Solo 14 gli alberghi in regola

 

Conclusa l' indagine sugli alberghi del varesotto, su 141 alberghi solo 14 sono in regola con la normativa antibarriere.

 Circa un anno fa, nelle pagine di questa rivista, avevamo già dato una prima fotografia della situazione di accessibilità degli alberghi della Provincia di Varese. Tale situazione era basata su dati ricavati da semplici questionari inviati ai 47 alberghi che avevano dichiarato la loro accessibilità inserendo il noto contrassegno nell’annuario pubblicato dalla Provincia di Varese. Per gli altri 109 alberghi elencati nell' annuario era già scontata l’inaccessibilità.

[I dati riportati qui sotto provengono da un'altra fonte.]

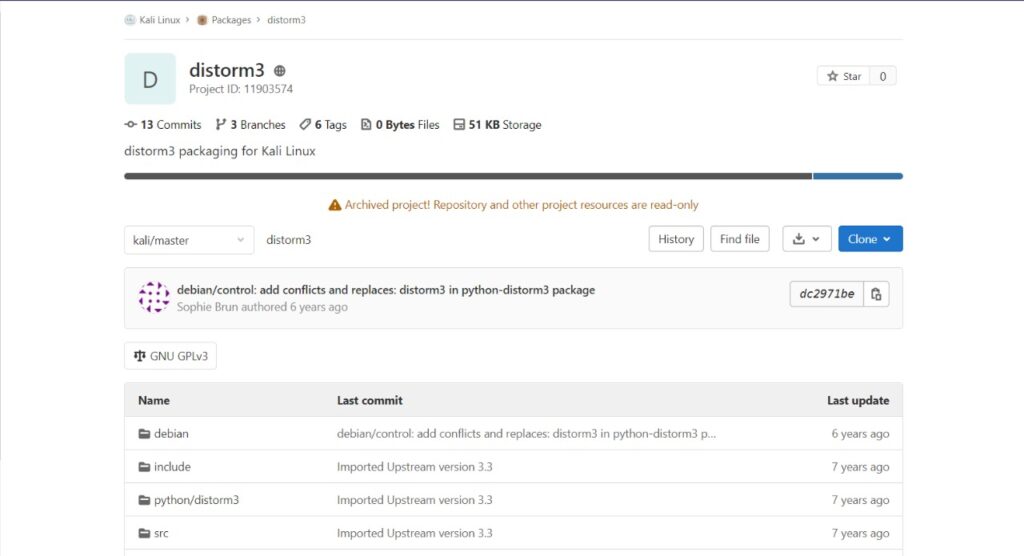1024x556 pixels.
Task: Click the blue segment of languages bar
Action: (x=857, y=176)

Il Ccsb ha in programma un’azione di sensibiliz- zazione verso i proprietari degli alberghi al fine di rendere accessibili le proprie strutture e consentire quindi una più ampia fruizione.

Nel frattempo è sembrato però opportuno, per evitare cattive sorprese alle persone disabili che avessero scelto di fare le vacanze nella nostra zona, richiedere alla Provincia la rimozione dei contrassegni dal fascicolo annuario 1999, per quegli alberghi che, sulla base dei risultati, sia pure parziali e in molti casi poco veritieri, risultavano parzialmente o interamente accessibili.

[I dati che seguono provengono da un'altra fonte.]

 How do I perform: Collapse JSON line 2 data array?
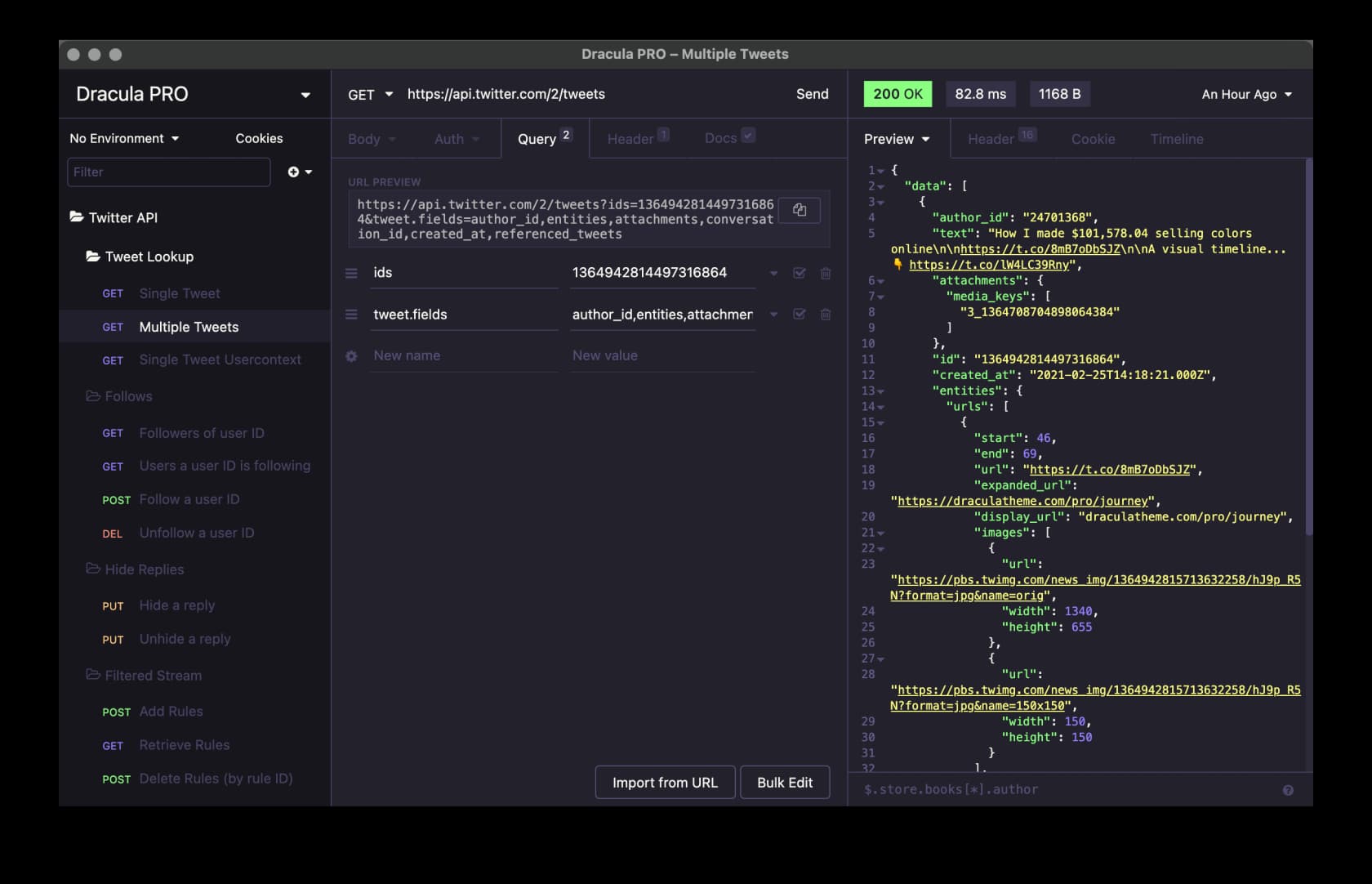pyautogui.click(x=881, y=186)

In una serie di incontri con l’Assessorato al Turismo della Provincia si è alla fine deciso di ripetere l’indagine, utilizzando questionari più ampi (già predisposti per analoghe indagini da parte dell’Aias di Milano) che comprendessero anche la situazione di accessibilità dei servizi offerti dagli alberghi: bar, ristorante, sale di soggiorno, luoghi di incontro, ecc…

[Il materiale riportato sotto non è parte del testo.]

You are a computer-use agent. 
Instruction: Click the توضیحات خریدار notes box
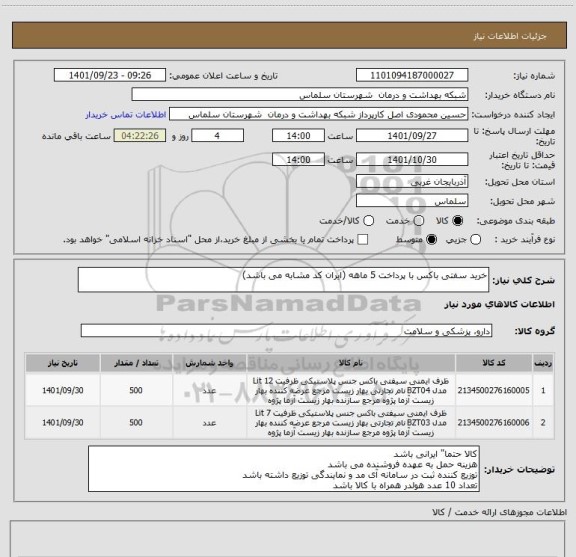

Questa volta però l’indagine è stata fatta con rilevazioni dirette: una persona del Ccsb, con il patrocinio della Provincia di Varese, si è recata presso gli stessi alberghi e ha compilato direttamente sul posto i citati questionari.

E’ stata preparata quindi una raccolta dati ed elaborato un risultato finale: il tutto è stato consegnato all’Assessorato della Provincia per aggiornare l’annuario di prossima emissione.

Risulta quindi che su 141 alberghi solo 14 sono a norma di legge e 3 hanno piccoli ostacoli che richiedono la presenza di un accompagnatore.